------ Dataset extract ------
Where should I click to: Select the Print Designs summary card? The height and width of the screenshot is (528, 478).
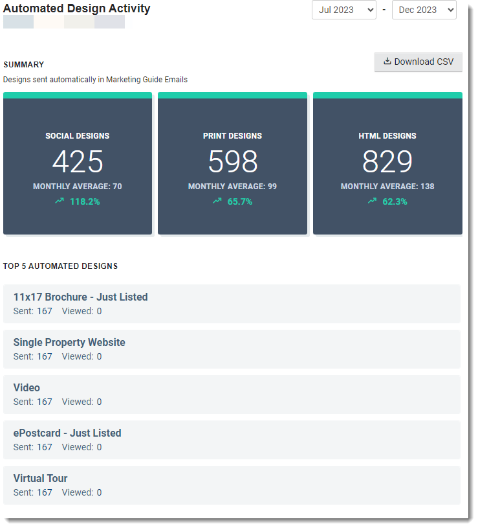[232, 165]
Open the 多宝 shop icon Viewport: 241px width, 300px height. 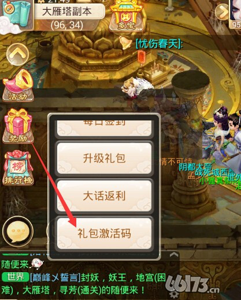click(125, 16)
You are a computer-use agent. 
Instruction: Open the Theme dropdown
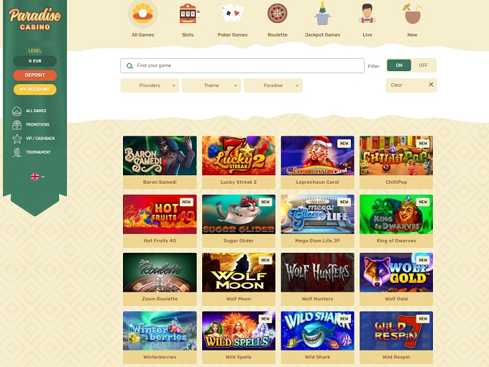point(211,85)
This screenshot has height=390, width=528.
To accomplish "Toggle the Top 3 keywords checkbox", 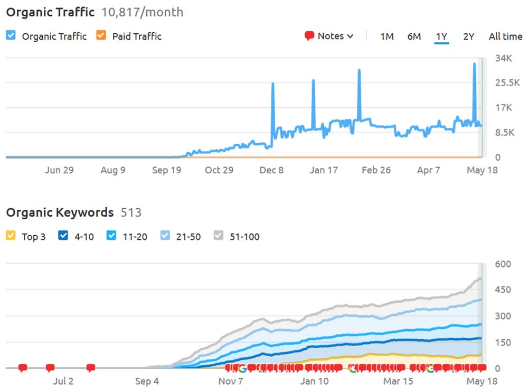I will 11,236.
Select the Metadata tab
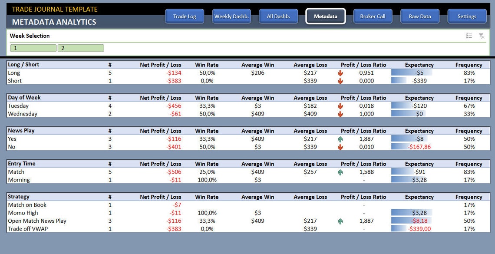The width and height of the screenshot is (495, 254). [325, 16]
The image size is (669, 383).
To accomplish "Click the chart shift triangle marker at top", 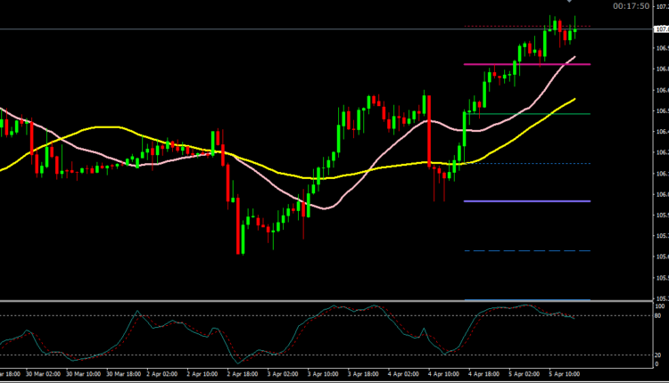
------
Each line from the one containing "Select the Metadata tab" through the last line of the listing is to be given again exactly, with no pictures and no other lines.

(Answer space):
Select the Metadata tab
The width and height of the screenshot is (495, 254). [325, 16]
The image size is (669, 383).
To accomplish "Click the chart shift triangle marker at top", 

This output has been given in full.